(Records of locating words and elements)

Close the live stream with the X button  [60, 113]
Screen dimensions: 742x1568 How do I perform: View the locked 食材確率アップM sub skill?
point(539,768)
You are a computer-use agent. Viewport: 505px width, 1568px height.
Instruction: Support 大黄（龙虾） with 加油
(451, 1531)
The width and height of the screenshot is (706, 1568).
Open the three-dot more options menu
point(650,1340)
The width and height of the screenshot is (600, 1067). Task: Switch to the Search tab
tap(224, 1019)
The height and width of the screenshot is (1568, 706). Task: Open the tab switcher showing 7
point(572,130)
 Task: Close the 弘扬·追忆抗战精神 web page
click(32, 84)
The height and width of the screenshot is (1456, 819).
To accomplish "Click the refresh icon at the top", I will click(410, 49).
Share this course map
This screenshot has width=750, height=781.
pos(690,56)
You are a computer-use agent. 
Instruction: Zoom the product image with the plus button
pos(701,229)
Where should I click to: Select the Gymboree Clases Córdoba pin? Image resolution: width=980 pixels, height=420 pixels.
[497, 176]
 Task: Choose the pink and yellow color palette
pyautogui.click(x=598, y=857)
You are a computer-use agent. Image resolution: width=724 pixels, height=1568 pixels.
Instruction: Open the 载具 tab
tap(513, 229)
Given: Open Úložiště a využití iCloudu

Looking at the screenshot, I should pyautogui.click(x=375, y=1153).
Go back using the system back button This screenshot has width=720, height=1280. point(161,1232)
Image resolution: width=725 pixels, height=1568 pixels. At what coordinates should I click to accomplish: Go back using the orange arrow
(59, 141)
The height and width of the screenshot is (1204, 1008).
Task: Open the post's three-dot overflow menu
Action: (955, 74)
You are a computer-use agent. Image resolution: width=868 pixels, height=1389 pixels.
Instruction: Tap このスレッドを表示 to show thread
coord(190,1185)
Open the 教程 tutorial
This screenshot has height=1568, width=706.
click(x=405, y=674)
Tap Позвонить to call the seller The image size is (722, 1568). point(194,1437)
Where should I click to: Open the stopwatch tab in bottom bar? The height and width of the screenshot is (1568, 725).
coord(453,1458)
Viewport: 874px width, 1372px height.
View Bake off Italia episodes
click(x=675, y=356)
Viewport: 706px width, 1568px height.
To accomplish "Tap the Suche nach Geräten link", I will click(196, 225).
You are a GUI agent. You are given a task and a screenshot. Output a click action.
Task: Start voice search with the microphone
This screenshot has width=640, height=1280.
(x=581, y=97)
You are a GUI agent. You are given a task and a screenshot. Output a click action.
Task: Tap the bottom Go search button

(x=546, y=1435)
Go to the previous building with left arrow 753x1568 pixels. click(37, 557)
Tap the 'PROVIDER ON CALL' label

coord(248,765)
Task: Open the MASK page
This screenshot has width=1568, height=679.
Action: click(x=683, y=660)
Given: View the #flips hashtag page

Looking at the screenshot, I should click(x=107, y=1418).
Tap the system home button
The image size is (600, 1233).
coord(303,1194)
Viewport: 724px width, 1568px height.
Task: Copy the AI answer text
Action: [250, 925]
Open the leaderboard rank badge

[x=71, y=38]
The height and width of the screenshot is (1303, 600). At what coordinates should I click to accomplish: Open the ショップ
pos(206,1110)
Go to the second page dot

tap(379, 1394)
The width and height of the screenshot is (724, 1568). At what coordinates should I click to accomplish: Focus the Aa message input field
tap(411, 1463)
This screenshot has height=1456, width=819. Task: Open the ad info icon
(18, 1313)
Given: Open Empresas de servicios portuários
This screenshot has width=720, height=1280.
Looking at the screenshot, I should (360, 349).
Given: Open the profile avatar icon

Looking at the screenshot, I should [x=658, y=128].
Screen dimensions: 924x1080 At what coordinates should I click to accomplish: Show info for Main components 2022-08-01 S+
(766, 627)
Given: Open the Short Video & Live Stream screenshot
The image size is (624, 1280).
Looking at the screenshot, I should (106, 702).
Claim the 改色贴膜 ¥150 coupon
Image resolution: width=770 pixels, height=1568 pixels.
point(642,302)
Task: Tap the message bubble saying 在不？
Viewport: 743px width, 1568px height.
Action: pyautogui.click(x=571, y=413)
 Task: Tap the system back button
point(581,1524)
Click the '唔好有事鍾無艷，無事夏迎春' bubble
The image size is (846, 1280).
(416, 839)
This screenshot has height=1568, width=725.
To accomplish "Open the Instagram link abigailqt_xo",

EXERCISE INSTRUCTIONS: Edit all the lines above by changing "Instruction" to "Command" everywhere it occurs. Leave everything else as it is.

TASK OUTPUT:
Close the live stream with the X button  [60, 113]
Screen dimensions: 742x1568 How do I perform: View the locked 食材確率アップM sub skill?
point(539,768)
You are a computer-use agent. Viewport: 505px width, 1568px height.
Command: Support 大黄（龙虾） with 加油
(451, 1531)
The width and height of the screenshot is (706, 1568).
Open the three-dot more options menu
point(650,1340)
The width and height of the screenshot is (600, 1067). Task: Switch to the Search tab
tap(224, 1019)
The height and width of the screenshot is (1568, 706). Task: Open the tab switcher showing 7
point(572,130)
 Task: Close the 弘扬·追忆抗战精神 web page
click(32, 84)
The height and width of the screenshot is (1456, 819).
To accomplish "Click the refresh icon at the top", I will click(410, 49).
Share this course map
This screenshot has width=750, height=781.
pos(690,56)
You are a computer-use agent. 
Command: Zoom the product image with the plus button
pos(701,229)
Where should I click to: Select the Gymboree Clases Córdoba pin? Image resolution: width=980 pixels, height=420 pixels.
[497, 176]
 Task: Choose the pink and yellow color palette
pyautogui.click(x=598, y=857)
You are a computer-use agent. Image resolution: width=724 pixels, height=1568 pixels.
Command: Open the 载具 tab
tap(513, 229)
Given: Open Úložiště a využití iCloudu

Looking at the screenshot, I should pyautogui.click(x=375, y=1153).
Go back using the system back button This screenshot has width=720, height=1280. point(161,1232)
Image resolution: width=725 pixels, height=1568 pixels. At what coordinates should I click to accomplish: Go back using the orange arrow
(59, 141)
The height and width of the screenshot is (1204, 1008).
Task: Open the post's three-dot overflow menu
Action: (955, 74)
You are a computer-use agent. Image resolution: width=868 pixels, height=1389 pixels.
Command: Tap このスレッドを表示 to show thread
coord(190,1185)
Open the 教程 tutorial
This screenshot has height=1568, width=706.
click(x=405, y=674)
Tap Позвонить to call the seller The image size is (722, 1568). point(194,1437)
Where should I click to: Open the stopwatch tab in bottom bar? The height and width of the screenshot is (1568, 725).
coord(453,1458)
Viewport: 874px width, 1372px height.
View Bake off Italia episodes
click(x=675, y=356)
Viewport: 706px width, 1568px height.
To accomplish "Tap the Suche nach Geräten link", I will click(196, 225).
You are a GUI agent. You are given a task and a screenshot. Output a click action.
Task: Start voice search with the microphone
This screenshot has width=640, height=1280.
(x=581, y=97)
You are a GUI agent. You are given a task and a screenshot. Output a click action.
Task: Tap the bottom Go search button

(x=546, y=1435)
Go to the previous building with left arrow 753x1568 pixels. click(37, 557)
Tap the 'PROVIDER ON CALL' label

coord(248,765)
Task: Open the MASK page
This screenshot has width=1568, height=679.
Action: click(x=683, y=660)
Given: View the #flips hashtag page

Looking at the screenshot, I should click(x=107, y=1418).
Tap the system home button
The image size is (600, 1233).
coord(303,1194)
Viewport: 724px width, 1568px height.
Task: Copy the AI answer text
Action: [250, 925]
Open the leaderboard rank badge

[x=71, y=38]
The height and width of the screenshot is (1303, 600). At what coordinates should I click to accomplish: Open the ショップ
pos(206,1110)
Go to the second page dot

tap(379, 1394)
The width and height of the screenshot is (724, 1568). At what coordinates should I click to accomplish: Focus the Aa message input field
tap(411, 1463)
This screenshot has height=1456, width=819. Task: Open the ad info icon
(18, 1313)
Given: Open Empresas de servicios portuários
This screenshot has width=720, height=1280.
Looking at the screenshot, I should (360, 349).
Given: Open the profile avatar icon

Looking at the screenshot, I should [x=658, y=128].
Screen dimensions: 924x1080 At what coordinates should I click to accomplish: Show info for Main components 2022-08-01 S+
(766, 627)
Given: Open the Short Video & Live Stream screenshot
The image size is (624, 1280).
Looking at the screenshot, I should (106, 702).
Claim the 改色贴膜 ¥150 coupon
Image resolution: width=770 pixels, height=1568 pixels.
point(642,302)
Task: Tap the message bubble saying 在不？
Viewport: 743px width, 1568px height.
Action: pyautogui.click(x=571, y=413)
 Task: Tap the system back button
point(581,1524)
Click the '唔好有事鍾無艷，無事夏迎春' bubble
The image size is (846, 1280).
(416, 839)
This screenshot has height=1568, width=725.
To accomplish "Open the Instagram link abigailqt_xo",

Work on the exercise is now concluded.